Figure 11. RBMS1 is positively correlated with SLC7A11 in clinical samples and mice.

(A) RBMS1 and SLC7A11 levels of 7 paired lung cancer patient tumors (T) and adjacent tissues (N) were analyzed. (B) Correlation of SLC7A11 with RBMS1 levels was analyzed. (C) Representative images from immunohistochemical staining of SLC7A11 in lung cancers (n = 60) and normal tissues (n = 60). Scale bars: 100 μm (left) and 50 μm (right). (D) The relative immunohistochemical staining levels of SLC7A11 were quantified and classified into 3 grades. (E) Kaplan-Meier curve showing overall survival of lung cancer patients with high and low SLC7A11 expression. (F) Tumors were removed from Kras^G12D/WT/Rbms1^WT or CKO mice and subjected to immunohistochemical staining with an anti-SLC7A11 antibody. Scale bars: 100 μm (top) and 50 μm (bottom).(G) MEFs obtained from 14-day-old embryos of Rbms1^fl/fl CKO mice were infected with AD-Cre to delete RBMS1 and levels of RBMS1 and SLC7A11 were examined. (H) Bar graphs showing cell viability of RBMS1-depleted MEFs treated with erastin, with or without Ferr-1. Data represent mean ± SEM (n = 3). P values were determined using 1-way-ANOVA with Tukey’s multiple comparison test (H).

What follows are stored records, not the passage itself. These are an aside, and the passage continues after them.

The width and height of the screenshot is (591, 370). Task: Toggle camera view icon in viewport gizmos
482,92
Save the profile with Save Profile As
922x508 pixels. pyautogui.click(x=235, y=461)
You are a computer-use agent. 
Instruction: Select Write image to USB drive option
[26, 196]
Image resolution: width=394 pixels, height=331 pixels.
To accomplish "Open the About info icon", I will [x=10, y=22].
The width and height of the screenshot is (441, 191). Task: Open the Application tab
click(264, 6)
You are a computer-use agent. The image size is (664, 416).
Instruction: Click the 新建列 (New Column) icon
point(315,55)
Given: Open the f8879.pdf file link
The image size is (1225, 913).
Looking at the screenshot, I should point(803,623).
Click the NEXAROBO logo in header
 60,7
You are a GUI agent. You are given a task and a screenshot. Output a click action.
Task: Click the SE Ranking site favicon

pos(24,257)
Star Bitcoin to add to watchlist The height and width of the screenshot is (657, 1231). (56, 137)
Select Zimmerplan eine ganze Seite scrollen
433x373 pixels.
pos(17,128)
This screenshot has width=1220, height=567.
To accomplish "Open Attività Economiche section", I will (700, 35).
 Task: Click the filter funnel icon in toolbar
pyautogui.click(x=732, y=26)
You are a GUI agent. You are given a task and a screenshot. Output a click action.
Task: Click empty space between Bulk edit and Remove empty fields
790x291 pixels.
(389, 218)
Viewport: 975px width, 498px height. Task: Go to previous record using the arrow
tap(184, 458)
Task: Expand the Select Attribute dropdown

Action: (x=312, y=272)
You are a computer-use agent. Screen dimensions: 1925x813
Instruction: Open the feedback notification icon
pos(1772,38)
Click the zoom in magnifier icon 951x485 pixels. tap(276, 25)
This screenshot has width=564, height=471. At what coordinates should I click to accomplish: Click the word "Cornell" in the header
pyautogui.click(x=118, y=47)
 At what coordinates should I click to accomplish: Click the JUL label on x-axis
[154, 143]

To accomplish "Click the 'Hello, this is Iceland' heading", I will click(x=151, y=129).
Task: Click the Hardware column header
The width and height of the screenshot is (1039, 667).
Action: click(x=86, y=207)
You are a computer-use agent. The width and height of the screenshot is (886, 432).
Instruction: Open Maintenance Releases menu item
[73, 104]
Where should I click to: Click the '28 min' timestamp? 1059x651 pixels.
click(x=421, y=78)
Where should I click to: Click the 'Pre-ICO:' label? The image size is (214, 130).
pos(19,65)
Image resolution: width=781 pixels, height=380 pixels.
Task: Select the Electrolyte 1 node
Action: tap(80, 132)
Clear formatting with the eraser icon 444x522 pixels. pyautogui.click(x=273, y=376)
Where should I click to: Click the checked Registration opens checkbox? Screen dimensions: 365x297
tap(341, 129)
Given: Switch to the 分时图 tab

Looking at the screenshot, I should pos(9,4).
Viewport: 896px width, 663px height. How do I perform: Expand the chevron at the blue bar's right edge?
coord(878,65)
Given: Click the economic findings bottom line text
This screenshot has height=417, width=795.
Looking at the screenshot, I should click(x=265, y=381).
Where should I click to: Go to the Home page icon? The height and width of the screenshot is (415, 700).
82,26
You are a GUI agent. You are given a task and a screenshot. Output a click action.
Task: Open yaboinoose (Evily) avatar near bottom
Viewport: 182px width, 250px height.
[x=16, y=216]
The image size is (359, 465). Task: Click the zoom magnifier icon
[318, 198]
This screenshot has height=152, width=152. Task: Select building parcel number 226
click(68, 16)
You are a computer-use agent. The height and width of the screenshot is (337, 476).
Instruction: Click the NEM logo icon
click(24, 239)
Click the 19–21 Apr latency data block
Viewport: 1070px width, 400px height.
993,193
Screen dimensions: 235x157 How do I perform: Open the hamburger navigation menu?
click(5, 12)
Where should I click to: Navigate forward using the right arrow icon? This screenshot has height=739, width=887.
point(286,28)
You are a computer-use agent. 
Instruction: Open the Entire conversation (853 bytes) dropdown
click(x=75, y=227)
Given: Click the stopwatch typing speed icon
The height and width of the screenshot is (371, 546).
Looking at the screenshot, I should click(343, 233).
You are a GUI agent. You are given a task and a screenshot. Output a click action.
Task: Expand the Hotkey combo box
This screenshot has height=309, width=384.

Figure 12. RBMS1 regulates lung cancer cell radioresistance through SLC7A11.

(A and B) RBMS1 and SLC7A11 levels in irradiation-resistant (IR-resistant) A549 cells with or without irradiation (A) and with or without RBMS1 depletion (B) were measured. (C) Lipid peroxidation was measured by flow cytometry after C11-BODIPY staining in RBMS1-depleted IR-resistant A549 cells with or without irradiation. (D and E) Clonogenic survival was examined in RBMS1-depleted IR-resistant A549 cells treated with different radiation dosages (D), or irradiation with and without Ferr-1 (E). (F) H1299 cells expressing pEGFP-RBMS1 were treated with 1280 compounds and fluorescence intensities were examined. (G) Heatmap depicting the GFP intensity in A549 cells treated with 8 identified compounds. (H) IR-resistant A549 cells were transfected with SLC7A11-fluc-T3 and treated with nortriptyline hydrochloride (NTP). The luciferase activities and RBMS1 levels were examined. (I) RBMS1 and SLC7A11 levels in NTP-treated IR-resistant A549 cells were examined. (J) Bar graphs showing viability of IR-resistant A549 cells treated with NTP or erastin, with or without Ferr-1. (K) Clonogenic survival was examined in NTP-treated IR-resistant A549 cells with different radiation dosages. (L) The schematic of how RBMS1 regulates SLC7A11 translation and ferroptosis in lung cancer. Data represent mean ± SEM (n = 3). P values were determined using 1-way ANOVA with Tukey’s multiple comparison test (E and J), 1-way repeated measures ANOVA (D and K), or unpaired t test (H).